Frightened Like People. Even tougher was the SEC group's criticism of professional floor traders, exchange members who pay no commissions and have no responsibility to the public. The SEC has been trying to run them off the floor for a generation; it says that they enjoy special inside advantages and only accelerate the markets' swings by buying on rises and selling on falls. Floor traders claim that they perform a function by pumping cash into the market at strategic moments, but the SEC group contends that they only follow the trends--and thus accelerate the markets' runaway booms and shattering breaks. Proposed: an end to all floor trading by 1965.
"Serious problems" were also uncovered among stock specialists, those professional risk takers who are supposed to soften swings in prices by buying or selling "against" the market trend. The SEC group says that specialists are not always willing to go out on a limb, that they profit on about 88% of their transactions, and that their inside information on how the market is trending gives them a leg up on other investors.
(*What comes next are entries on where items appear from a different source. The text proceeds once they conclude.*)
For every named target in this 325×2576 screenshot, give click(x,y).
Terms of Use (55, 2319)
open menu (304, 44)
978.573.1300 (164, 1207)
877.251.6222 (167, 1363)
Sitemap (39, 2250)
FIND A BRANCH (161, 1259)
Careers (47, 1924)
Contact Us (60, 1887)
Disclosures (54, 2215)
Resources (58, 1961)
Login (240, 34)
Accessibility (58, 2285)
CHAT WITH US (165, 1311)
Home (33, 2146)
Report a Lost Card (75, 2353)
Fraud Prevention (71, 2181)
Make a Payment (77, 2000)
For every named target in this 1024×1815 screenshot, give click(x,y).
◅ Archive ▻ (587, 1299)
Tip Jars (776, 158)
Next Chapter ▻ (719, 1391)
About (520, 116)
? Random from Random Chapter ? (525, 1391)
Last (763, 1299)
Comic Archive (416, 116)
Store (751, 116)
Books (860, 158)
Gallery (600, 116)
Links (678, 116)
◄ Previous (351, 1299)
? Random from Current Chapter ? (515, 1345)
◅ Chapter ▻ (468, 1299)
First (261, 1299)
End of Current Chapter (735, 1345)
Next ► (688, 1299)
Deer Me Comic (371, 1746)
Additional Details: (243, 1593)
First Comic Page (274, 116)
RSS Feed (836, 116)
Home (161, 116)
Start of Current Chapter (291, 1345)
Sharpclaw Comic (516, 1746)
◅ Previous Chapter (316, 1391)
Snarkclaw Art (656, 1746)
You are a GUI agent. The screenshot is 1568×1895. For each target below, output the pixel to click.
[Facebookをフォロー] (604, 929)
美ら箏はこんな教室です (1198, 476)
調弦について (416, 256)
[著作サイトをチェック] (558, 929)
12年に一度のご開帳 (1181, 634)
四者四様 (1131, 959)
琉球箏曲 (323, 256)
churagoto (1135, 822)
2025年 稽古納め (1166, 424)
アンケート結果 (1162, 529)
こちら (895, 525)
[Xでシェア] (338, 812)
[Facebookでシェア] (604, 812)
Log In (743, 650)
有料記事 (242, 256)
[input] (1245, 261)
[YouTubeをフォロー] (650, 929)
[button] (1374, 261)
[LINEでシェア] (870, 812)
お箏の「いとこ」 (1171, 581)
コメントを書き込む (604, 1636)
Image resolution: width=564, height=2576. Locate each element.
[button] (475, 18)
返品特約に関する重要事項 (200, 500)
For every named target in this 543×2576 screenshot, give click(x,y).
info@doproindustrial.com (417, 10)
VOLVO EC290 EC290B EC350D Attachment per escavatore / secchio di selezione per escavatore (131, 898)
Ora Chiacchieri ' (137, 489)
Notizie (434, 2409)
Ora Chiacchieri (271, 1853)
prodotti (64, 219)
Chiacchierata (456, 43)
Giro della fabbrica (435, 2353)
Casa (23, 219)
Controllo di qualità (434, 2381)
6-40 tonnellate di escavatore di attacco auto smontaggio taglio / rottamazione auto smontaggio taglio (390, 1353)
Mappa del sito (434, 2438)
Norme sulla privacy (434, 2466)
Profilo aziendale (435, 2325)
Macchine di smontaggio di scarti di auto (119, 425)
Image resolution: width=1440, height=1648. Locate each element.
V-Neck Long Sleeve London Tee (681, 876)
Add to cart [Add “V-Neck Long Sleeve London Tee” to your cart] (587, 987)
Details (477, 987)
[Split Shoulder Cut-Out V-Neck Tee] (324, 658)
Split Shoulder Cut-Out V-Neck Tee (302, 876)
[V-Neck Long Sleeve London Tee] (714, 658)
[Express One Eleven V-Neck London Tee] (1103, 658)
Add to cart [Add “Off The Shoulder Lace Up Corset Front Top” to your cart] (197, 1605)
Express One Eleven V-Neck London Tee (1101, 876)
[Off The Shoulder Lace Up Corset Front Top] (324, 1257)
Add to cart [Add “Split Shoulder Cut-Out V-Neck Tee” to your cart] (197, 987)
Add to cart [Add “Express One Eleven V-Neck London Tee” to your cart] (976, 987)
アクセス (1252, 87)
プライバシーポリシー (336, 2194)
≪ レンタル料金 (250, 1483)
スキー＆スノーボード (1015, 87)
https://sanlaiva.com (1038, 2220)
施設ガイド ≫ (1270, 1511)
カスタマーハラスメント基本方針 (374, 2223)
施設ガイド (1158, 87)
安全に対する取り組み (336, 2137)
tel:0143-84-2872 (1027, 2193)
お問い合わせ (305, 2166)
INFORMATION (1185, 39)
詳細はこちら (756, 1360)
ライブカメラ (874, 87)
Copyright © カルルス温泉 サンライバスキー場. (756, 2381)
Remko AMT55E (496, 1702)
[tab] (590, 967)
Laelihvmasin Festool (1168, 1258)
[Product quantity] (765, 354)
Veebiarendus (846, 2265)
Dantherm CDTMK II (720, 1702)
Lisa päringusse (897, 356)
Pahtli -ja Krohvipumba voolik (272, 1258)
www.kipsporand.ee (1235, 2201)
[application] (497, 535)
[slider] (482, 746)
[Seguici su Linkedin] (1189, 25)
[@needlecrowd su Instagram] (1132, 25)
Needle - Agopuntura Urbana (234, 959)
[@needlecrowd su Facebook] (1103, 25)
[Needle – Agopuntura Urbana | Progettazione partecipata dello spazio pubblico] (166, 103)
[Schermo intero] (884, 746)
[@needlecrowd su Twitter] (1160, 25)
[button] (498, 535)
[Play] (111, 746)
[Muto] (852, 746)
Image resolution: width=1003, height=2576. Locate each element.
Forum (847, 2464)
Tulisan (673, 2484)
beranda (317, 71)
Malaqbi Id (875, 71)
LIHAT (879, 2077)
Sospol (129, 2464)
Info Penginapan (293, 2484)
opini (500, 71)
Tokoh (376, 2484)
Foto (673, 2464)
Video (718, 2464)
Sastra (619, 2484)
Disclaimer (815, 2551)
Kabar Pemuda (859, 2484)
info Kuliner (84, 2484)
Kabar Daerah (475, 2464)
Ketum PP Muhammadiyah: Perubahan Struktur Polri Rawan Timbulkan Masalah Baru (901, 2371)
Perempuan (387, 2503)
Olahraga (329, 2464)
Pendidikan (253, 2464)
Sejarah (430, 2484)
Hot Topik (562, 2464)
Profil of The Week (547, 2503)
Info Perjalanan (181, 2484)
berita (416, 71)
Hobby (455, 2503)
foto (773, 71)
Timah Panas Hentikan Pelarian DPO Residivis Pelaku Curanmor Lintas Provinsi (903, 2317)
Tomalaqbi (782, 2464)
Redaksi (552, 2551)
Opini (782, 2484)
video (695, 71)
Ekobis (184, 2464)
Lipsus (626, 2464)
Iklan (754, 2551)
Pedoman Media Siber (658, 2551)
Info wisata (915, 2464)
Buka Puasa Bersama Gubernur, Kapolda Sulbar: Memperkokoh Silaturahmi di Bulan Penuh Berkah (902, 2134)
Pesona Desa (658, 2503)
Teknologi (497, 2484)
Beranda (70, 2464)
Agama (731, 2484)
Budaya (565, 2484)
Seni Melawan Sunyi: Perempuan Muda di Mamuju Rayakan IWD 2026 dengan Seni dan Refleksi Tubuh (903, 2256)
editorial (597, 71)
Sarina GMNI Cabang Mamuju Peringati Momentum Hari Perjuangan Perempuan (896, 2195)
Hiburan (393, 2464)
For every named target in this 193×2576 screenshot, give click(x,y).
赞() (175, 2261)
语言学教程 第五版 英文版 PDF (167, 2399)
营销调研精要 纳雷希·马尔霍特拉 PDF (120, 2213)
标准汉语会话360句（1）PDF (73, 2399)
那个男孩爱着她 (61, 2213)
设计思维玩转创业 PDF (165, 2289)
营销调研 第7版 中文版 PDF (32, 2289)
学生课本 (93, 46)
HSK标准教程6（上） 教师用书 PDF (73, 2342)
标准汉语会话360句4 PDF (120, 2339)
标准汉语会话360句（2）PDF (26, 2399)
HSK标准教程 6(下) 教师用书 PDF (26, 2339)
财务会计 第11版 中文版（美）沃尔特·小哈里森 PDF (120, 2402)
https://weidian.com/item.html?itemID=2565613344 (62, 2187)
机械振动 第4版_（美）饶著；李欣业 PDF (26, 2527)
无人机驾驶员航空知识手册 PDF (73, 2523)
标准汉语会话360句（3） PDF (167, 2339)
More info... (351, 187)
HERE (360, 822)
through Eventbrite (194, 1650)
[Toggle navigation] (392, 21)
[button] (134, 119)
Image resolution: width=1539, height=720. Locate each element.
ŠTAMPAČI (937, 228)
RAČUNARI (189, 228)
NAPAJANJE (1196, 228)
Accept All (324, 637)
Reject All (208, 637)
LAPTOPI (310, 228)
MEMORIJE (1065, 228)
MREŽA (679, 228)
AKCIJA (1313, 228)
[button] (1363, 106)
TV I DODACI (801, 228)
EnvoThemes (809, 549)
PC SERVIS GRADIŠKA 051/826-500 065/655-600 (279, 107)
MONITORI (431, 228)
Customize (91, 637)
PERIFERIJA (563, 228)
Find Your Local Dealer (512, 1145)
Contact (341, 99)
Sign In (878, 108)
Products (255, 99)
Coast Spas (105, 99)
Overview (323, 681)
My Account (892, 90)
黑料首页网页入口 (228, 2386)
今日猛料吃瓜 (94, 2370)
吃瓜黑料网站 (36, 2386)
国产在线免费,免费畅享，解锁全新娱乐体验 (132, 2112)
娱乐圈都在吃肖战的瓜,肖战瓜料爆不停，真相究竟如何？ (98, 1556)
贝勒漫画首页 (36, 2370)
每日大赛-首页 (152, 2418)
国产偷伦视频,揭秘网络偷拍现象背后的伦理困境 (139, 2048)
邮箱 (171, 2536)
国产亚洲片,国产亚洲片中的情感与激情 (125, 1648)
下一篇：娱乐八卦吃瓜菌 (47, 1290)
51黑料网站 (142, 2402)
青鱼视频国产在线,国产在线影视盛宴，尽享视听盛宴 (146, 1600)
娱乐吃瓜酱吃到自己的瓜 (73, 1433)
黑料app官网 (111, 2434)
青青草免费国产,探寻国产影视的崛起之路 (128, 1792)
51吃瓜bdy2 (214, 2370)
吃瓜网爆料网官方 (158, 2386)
During the 1962 market crash, some specialists cushioned the slide in General Motors, Jersey Standard and Brunswick, but those handling A.T. & T., IBM and Korvette did not. "Specialists are like all people," testified one specialist to the SEC. "They get frightened." Recommended: closer SEC supervision of specialists and new rules forcing them to have more capital, to buy when stocks are dropping and not to interfere in market opening prices, which the SEC feels should be determined by public supply and demand.
The SEC study also accused short sellers of aggravating last year's market break by dumping shares that they hoped to buy back later at a lower price. On "Blue Monday," May 28, 1962, short selling accounted for more than 16% of the sales of U.S. Steel and Korvette shares and, said the SEC, "undoubtedly contributed to the downward movement." The SEC proposes a ban on short selling in times of "general market distress."
For Strength. Just as U.S. business itself has modernized, the SEC believes, so should the financial markets. Nothing in its report suggests any basic change in the share-capital system that U.S. finance is justly jealous of. In fact, most of the reforms--though they may be hard on some individual professionals--are designed to make the market more fluid and to attract the greater number of investors needed by growing U.S. business. "This report," said Chairman Gary, "should not impair public confidence in the securities markets but should strengthen it as suggestions for raising standards are put into practice."